* Consignas de trabajo
A: Reproduce del relato sobre el accidente en patines todo el fragmento que va desde "11 de julio" hasta "tener una discapacidad.".
B: Responde estas preguntas con base en el relato sobre el accidente en patines:
(i) ¿En qué ciudad ocurrió la caída?
(ii) ¿En qué trabajaba quien narra antes del accidente?
(iii) ¿Por qué dejó de comer durante los primeros días?
C: Prosigue el relato sobre el accidente en patines a partir de su última oración.

* Texto de estudio
———
11 de julio de 2015 10:40 PM

Hace un par de años, en Nueva York, sufrí la experiencia más traumática de mi vida. Un día decidí ir a patinar, con tan mala suerte que resbalé y caí de espaldas en una acera rota. Mi reacción fue proteger la columna alivianando el golpe con las manos, pero el impacto fue tan fuerte que cuando me levanté, en medio del shock, vi que tenía los dos brazos rotos.

Solo unos minutos después ya añoraba a mi familia que estaba acá, en Colombia. Y también me lamentaba por no poder seguir trabajando como profesora de piano. “¿De qué voy a vivir?”, me preguntaba una y otra vez. Y ahí comencé a vivir en carne propia lo que es tener una discapacidad.

Cuando desperté en el hospital, tras los efectos de la morfina, el mundo se me vino encima. Quería ir al baño y solo en ese momento dimensioné la magnitud de la lesión y de los retos que vendrían. Porque cosas que parecen tan sencillas como esa o como abrir una puerta, se convertían en ‘imposibles’ si no tenía ayuda.

Durante los primeros días, la medicación me hacía dormir prácticamente todo el tiempo y solo salía a los controles médicos del hospital. No caminaba por miedo a volver a caer, pues sin poder usar mis brazos, curiosamente perdía más el equilibrio; también dejé de comer por vergüenza a que la gente que me rodeaba tuviera que asearme luego de ir al baño… en fin, me sentía absolutamente derrotada y humillada.
———
* Material extraído
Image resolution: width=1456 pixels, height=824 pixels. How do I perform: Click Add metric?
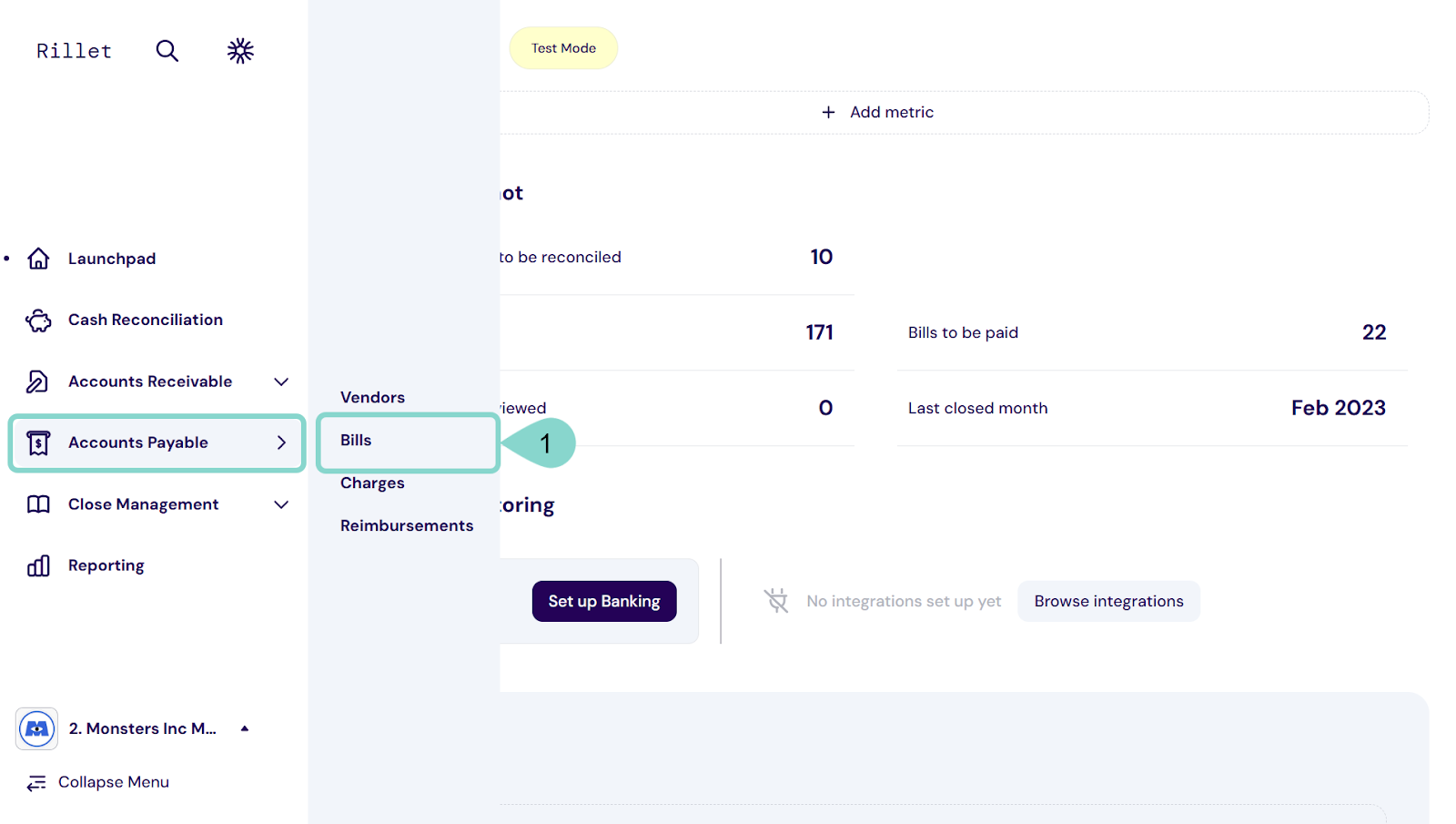pyautogui.click(x=878, y=112)
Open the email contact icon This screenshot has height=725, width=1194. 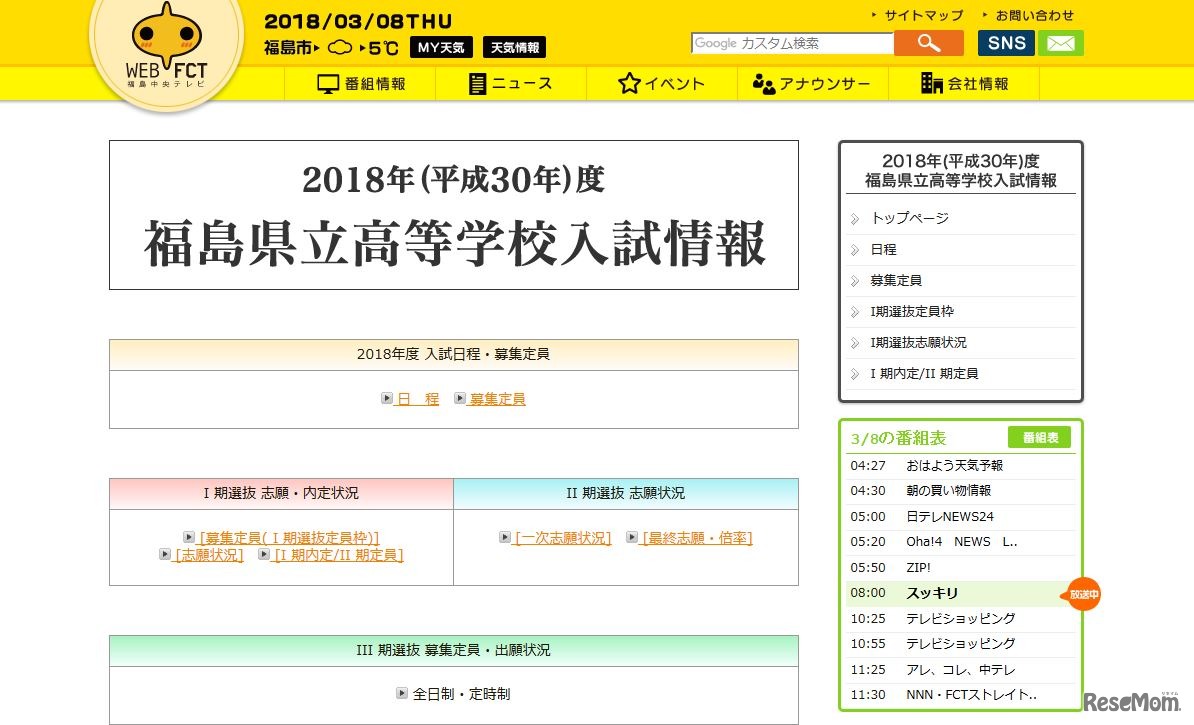(1060, 43)
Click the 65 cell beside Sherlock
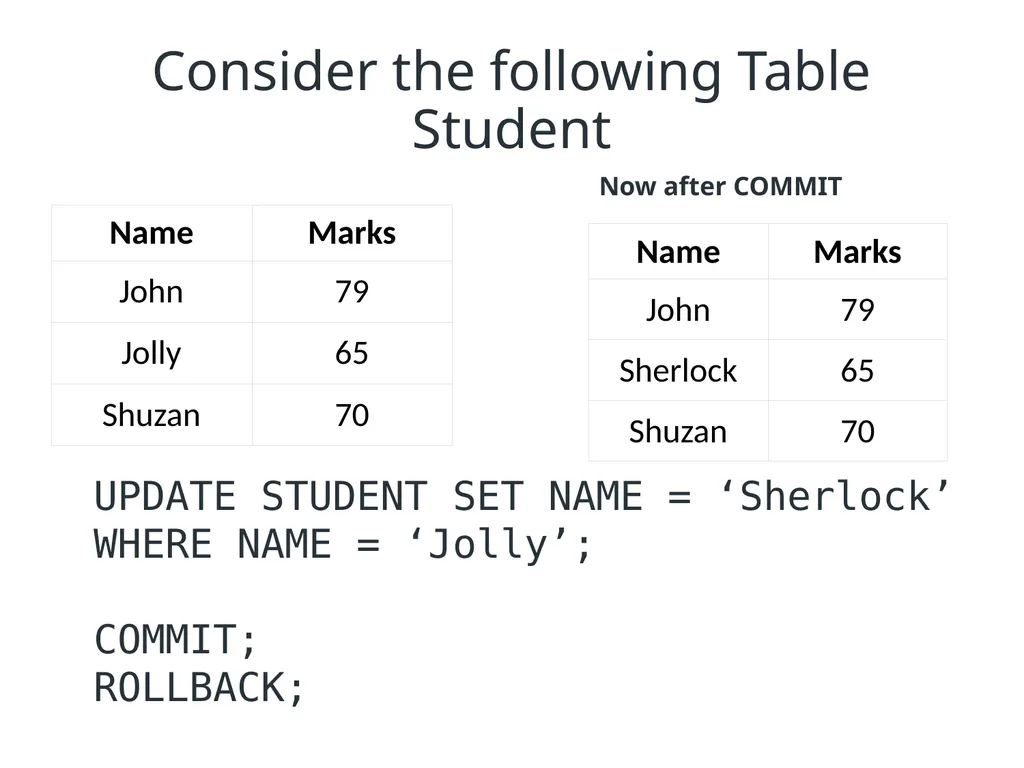 (857, 370)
———
* Respuestas
A:
11 de julio de 2015 10:40 PM

Hace un par de años, en Nueva York, sufrí la experiencia más traumática de mi vida. Un día decidí ir a patinar, con tan mala suerte que resbalé y caí de espaldas en una acera rota. Mi reacción fue proteger la columna alivianando el golpe con las manos, pero el impacto fue tan fuerte que cuando me levanté, en medio del shock, vi que tenía los dos brazos rotos.

Solo unos minutos después ya añoraba a mi familia que estaba acá, en Colombia. Y también me lamentaba por no poder seguir trabajando como profesora de piano. “¿De qué voy a vivir?”, me preguntaba una y otra vez. Y ahí comencé a vivir en carne propia lo que es tener una discapacidad.

B:
(i) En Nueva York.
(ii) Como profesora de piano.
(iii) Por vergüenza a que la gente que la rodeaba tuviera que asearla luego de ir al baño.

C:
Según los médicos debía operarme, pero primero tendría que estar con ambos yesos durante cuatro meses, en los cuales mis lágrimas se mezclaron con pequeños logros y unos cuantos sobresaltos. Finalmente me las arreglé para ir al baño sin ayuda; también logré tomar líquidos con pitillo, y los sólidos los agarraba con mi boca directamente del plato. A propósito, mi boca se volvió una excelente herramienta, pues con ella también sostenía un lápiz con el que presionaba las teclas del computador para comunicarme con mis contactos de Facebook y con mi familia. Por supuesto, mis dientes quedaron absolutamente desgastados, pues tenía que utilizarlos casi para todo.

No obstante, siempre intenté tener la mejor actitud. Me resigné y ‘a punta’ de oraciones y mucha esperanza, entendí que a pesar de las dificultades sería una situación temporal. Para ello, el apoyo moral de mi familia y amigos fue muy importante –a pesar de que estuvieran lejos-, así como los cuidados de las personas con quienes vivía y el excelente equipo de profesionales que me atendió. Ellos eran los ángeles que Dios me había enviado para acompañarme.

Finalmente me quitaron los yesos y ahí pensé que todo volvería a la normalidad. Pero, ¡oh sorpresa!, durante dos semanas no pude girar mis muñecas ni un milímetro. Estaba por venir un largo proceso de rehabilitación y una cirugía reconstructiva en mi mano izquierda.

Durante esos meses descansé mucho y me entretuve viendo el movimiento de las manos de las presentadoras de la televisión; tanto, que me obsesioné con ello. Realmente esperaba, algún día, volver a tocar el piano y, por qué no, ¡sujetarme yo misma el brasier!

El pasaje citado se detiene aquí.